Gary Roberts, it was interesting to hear Keir Starmer during his recent interview with YH when visiting PAH when he stressed that he shared the aspiration for people to be able to buy and own their own home wherever they chose. Therefore, I tend to agree that any future Labour Government, under his leadership, is unlikely to change the Right to Buy.
Have they been looking at the Trussonomics text book again? If you look in the report inflationary pressures are going to be dealt with by departments absorbing the costs but they don't say how. This means less staff doing more, or cuts in services or both, even though they say they are not. They say no increase in rates but there no mention. of the increase in fees they will be implementing eg bulky waste collections from £28.00 to £30 per collection ( that's plus 7%), or the green waste collection scheme £42.00 to £48.00 (that's plus 12%). Let's hope the opposition parties give this a thorough inquisition at the committee meeting and full council.
Cllr. Leppard are you agreeing with me? I think I have just fallen off that same chair again. What about the rest of the comment would you agree with that? Further what are you doing to get a well-being hub in Potter Street which is on your manor? Is it in the budget? What about the return of locally based council services to Potter Street is that in the budget? Moreover, will the current administration actually pass the budget given the recent resignations, sackings or absent without leave Conservative councillors? So many questions: Any answers?
Gary Roberts, I like many others live in a council house and do not claim any benefits. You like many other people assume that all council house tenants live on benefits.

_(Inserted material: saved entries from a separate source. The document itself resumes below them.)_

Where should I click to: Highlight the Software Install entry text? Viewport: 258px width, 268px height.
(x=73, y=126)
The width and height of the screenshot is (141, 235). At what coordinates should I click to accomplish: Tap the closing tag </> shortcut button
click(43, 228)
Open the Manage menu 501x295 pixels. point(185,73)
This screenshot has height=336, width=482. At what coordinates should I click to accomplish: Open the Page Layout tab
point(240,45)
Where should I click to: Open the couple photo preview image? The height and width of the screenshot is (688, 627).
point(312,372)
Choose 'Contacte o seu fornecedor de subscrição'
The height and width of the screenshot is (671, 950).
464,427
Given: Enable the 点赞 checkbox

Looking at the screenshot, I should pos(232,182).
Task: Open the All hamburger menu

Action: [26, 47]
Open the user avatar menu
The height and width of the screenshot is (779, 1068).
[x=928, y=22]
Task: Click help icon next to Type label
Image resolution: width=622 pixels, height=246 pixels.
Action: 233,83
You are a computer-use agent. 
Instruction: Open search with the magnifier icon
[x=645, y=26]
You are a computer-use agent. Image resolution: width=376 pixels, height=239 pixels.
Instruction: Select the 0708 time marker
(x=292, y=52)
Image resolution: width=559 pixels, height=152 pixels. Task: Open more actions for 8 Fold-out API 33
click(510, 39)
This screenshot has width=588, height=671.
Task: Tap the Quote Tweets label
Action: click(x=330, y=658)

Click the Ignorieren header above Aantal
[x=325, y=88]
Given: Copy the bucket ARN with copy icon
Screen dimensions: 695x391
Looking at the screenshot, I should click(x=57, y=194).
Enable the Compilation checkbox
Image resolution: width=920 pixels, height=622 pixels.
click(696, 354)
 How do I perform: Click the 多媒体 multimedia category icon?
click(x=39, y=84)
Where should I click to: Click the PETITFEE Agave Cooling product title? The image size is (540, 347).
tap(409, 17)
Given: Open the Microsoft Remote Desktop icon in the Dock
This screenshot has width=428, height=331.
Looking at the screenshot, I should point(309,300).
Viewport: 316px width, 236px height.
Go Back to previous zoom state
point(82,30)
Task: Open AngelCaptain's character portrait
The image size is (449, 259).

Doris, I assume nothing of the sort. Indeed in my area alone I know many council tenants who do not claim benefits to pay their rent. But sadly today many tenants that work full-time need to claim Universal Credit [housing benefit] to pay their rent. Just a fact of life today. No stigma is inferred in my comment.
Gary Roberts, have been working closely with Colin Thorpe regarding premises for the Potter St hub.
Ironically most people I know couldn't care less what happens to rents and council tax as they are living the good life on benefits and pay nothing.